» **Exercise prompt**: Word for word, restate the listing; omit the pictures.
____ Record extracts
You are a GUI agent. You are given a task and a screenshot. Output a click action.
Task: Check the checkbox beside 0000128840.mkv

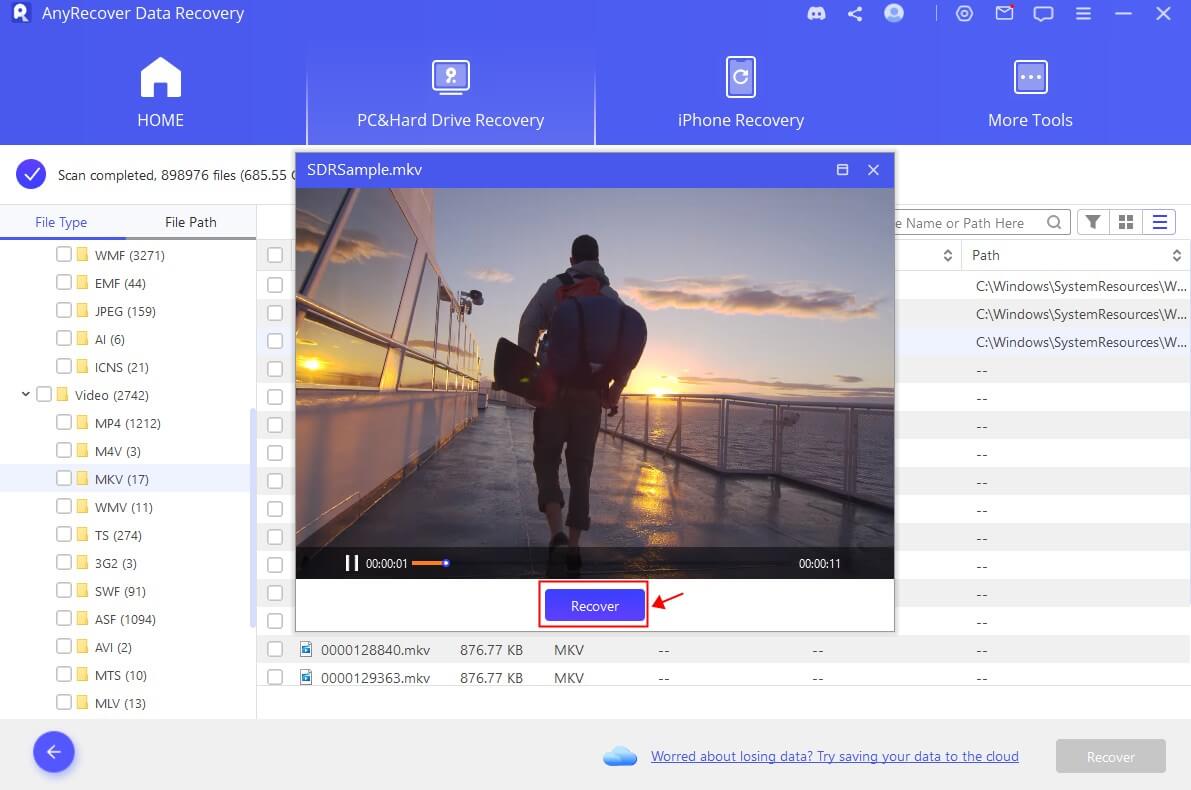tap(275, 648)
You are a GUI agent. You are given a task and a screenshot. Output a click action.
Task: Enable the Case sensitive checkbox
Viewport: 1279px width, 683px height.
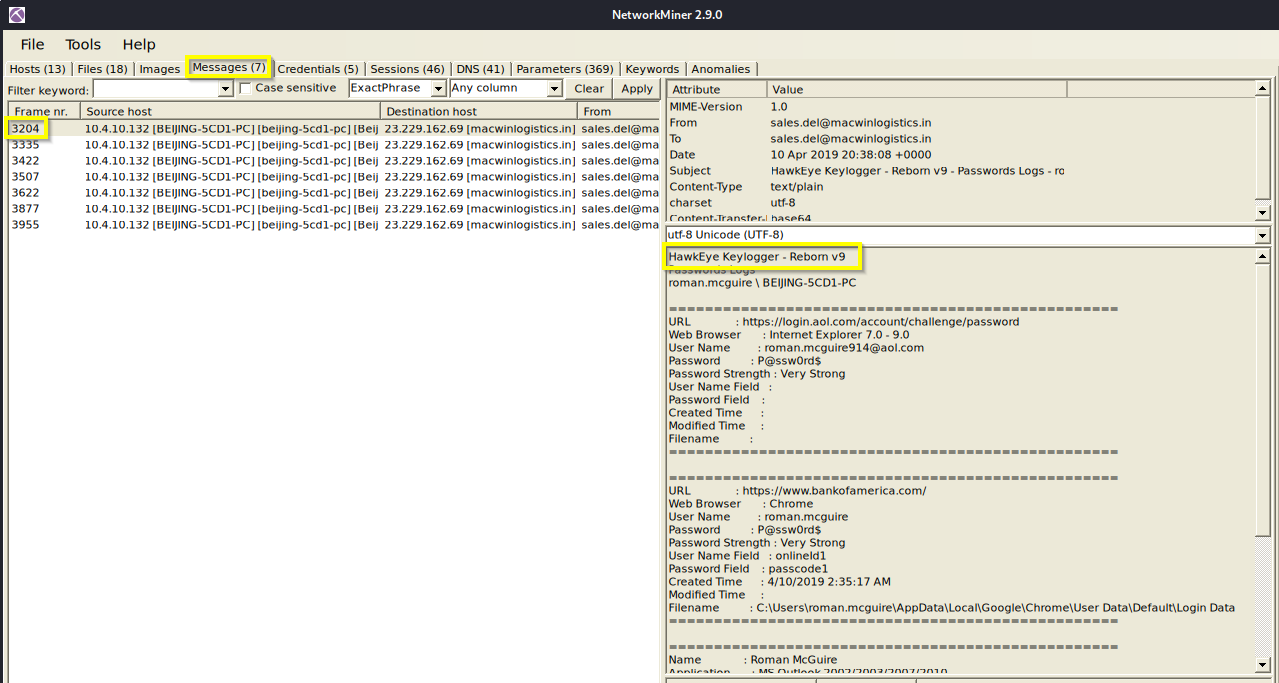tap(246, 89)
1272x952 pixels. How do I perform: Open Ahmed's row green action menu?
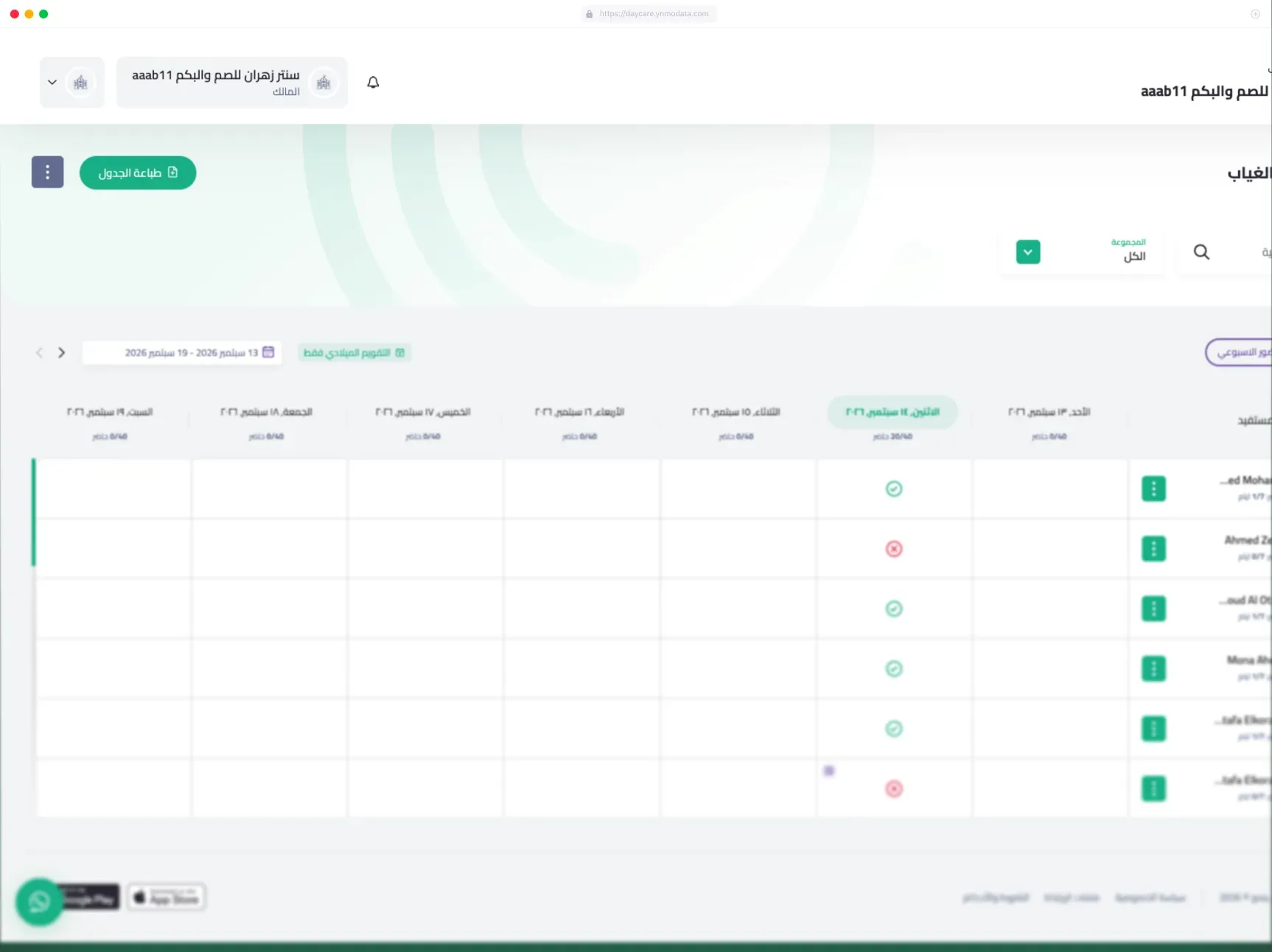point(1153,549)

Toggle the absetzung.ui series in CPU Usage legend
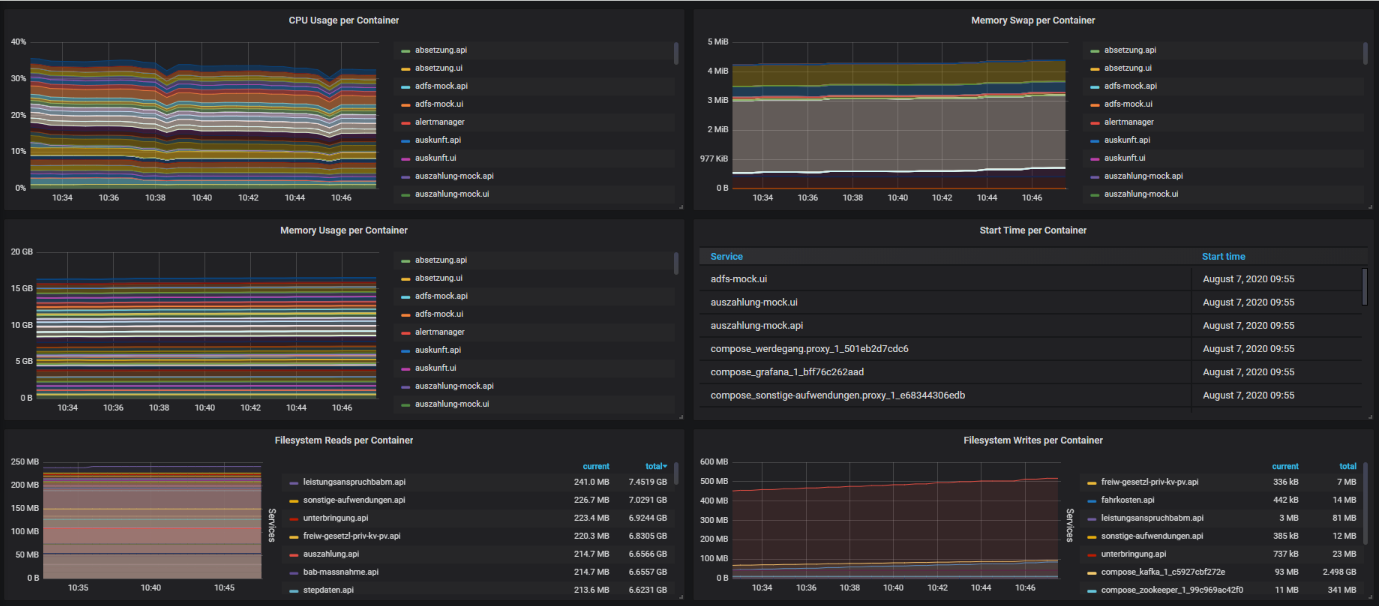tap(438, 68)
________
» **Output of the exercise**:
You are a GUI agent. You are given a task and a screenshot. Output a click action.
Task: Check the checkbox beside 0000128840.mkv

tap(275, 648)
You are a GUI agent. You are given a task and a screenshot. Output a click action.
Task: Enable the Case sensitive checkbox
Viewport: 1279px width, 683px height.
tap(246, 89)
1272x952 pixels. How do I perform: Open Ahmed's row green action menu?
point(1153,549)

Toggle the absetzung.ui series in CPU Usage legend
tap(438, 68)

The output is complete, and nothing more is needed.